We proceeded with surgery and did amputation of the left phallus, urethral end-to-side anastomosis in anterior urethra, and excision of accessory scrotum and left-sided orchidopexy [Figure 1]b. A wide end-to-side anastomosis was done between spatulated end of proximal left penile urethra and side of proximal part of right penile urethra with 6-0 polyglactin sutures. Two, 5 Fr-sized catheters were placed in bladder to drain the urine postoperatively, one through the right urethra and another across the anastomosis. These catheters were removed on the 10th postoperative day and postoperative dye study showed a patent Y-shaped urethra with intact anastomosis in anterior urethra [Figure 2]b.

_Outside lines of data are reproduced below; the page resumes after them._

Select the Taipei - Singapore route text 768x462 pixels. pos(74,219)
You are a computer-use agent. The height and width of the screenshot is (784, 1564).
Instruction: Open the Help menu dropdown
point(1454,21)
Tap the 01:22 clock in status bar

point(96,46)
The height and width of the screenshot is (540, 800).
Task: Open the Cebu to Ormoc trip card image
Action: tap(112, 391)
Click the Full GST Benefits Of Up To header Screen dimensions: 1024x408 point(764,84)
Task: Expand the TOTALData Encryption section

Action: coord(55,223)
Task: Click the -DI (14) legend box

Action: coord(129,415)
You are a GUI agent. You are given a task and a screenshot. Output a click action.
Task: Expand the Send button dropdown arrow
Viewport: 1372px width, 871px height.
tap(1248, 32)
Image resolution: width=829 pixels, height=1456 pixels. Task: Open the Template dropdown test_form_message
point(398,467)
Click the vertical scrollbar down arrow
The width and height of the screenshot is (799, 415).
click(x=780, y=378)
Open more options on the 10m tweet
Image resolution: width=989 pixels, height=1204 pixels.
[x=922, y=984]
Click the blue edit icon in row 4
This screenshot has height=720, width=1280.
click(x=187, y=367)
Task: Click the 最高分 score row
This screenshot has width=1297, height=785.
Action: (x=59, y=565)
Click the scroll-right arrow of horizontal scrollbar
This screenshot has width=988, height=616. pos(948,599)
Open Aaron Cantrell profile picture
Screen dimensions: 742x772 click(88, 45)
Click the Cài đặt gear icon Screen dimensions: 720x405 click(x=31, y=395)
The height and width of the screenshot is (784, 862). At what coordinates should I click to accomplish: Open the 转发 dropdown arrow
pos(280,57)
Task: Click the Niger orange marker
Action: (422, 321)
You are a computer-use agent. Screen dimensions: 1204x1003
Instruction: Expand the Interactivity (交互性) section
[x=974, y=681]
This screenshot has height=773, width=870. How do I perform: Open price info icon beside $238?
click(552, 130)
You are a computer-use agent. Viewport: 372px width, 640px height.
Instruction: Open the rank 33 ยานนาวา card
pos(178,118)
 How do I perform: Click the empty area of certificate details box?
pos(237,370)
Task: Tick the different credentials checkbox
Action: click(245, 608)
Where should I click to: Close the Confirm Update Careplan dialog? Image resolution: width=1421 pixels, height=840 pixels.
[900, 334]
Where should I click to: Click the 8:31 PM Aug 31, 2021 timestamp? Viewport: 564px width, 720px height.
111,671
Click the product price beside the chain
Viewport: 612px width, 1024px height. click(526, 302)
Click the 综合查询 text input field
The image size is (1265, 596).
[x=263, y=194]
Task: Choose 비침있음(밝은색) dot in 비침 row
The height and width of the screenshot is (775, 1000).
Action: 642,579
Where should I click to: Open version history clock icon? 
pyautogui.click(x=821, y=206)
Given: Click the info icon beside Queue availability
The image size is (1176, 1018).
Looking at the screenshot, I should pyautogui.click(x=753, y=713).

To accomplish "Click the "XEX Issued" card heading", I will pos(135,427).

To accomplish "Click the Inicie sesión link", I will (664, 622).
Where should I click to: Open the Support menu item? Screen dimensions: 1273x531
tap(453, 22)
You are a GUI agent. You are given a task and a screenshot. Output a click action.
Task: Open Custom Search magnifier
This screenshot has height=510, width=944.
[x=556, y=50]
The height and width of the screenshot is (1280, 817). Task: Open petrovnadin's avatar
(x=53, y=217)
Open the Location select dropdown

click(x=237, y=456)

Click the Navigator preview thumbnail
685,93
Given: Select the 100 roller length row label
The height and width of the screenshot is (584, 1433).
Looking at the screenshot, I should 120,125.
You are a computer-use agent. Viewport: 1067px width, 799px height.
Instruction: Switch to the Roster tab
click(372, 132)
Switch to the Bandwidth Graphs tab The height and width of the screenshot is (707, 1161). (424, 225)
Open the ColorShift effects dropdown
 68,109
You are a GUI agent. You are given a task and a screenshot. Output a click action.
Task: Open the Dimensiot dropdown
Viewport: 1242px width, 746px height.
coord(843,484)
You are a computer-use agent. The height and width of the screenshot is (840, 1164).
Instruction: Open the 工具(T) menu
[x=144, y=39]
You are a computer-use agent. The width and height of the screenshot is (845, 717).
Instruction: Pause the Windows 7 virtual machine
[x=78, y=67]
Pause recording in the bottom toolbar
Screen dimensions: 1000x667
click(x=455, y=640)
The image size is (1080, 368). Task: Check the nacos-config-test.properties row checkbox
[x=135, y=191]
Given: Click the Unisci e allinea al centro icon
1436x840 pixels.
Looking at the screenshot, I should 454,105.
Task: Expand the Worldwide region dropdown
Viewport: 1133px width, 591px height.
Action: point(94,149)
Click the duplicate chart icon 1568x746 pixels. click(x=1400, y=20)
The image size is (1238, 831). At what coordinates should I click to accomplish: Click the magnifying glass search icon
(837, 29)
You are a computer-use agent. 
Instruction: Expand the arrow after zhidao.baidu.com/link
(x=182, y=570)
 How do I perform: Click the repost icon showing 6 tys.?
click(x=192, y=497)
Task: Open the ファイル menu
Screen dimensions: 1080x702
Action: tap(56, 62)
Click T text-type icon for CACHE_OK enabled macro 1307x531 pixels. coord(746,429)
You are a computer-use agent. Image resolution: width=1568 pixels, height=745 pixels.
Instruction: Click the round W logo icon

The patient is fully continent after a follow-up of 10 months and passing urine in good stream.


   Discussion Top


Diphallia is a rare congenital anomaly with the incidence of 1 in 5–6 million live births. The first case was reported in 1609. Since then, just over 100 cases have been reported in the literature.[2]

Most of the reported cases of diphallia are associated with urogenital and anorectal malformations. Associated urogenital anomalies include hypospadias and epispadias in either or both the phalli, exstrophy bladder, duplication of bladder, and renal agenesis.[3] Caudal duplication syndrome, imperforate anus, duplication, and triplication of colon has also been described.[4]

There are many theories to explain the embryology of diphallus. Explanation of diphallus seems to be either “separation” of the pubic tubercles, in which each phallus has one corporal body and urethra, or “cleavage” of the pubic tubercle in which each phallus has two corporal cavernous bodies and urethras.[5]

Schneider has classified diphallus in the following three groups: diphallus of glans alone, bifid diphallus, and complete diphallus.[5] Vilanova described a fourth category called pseudodiphllia.[3]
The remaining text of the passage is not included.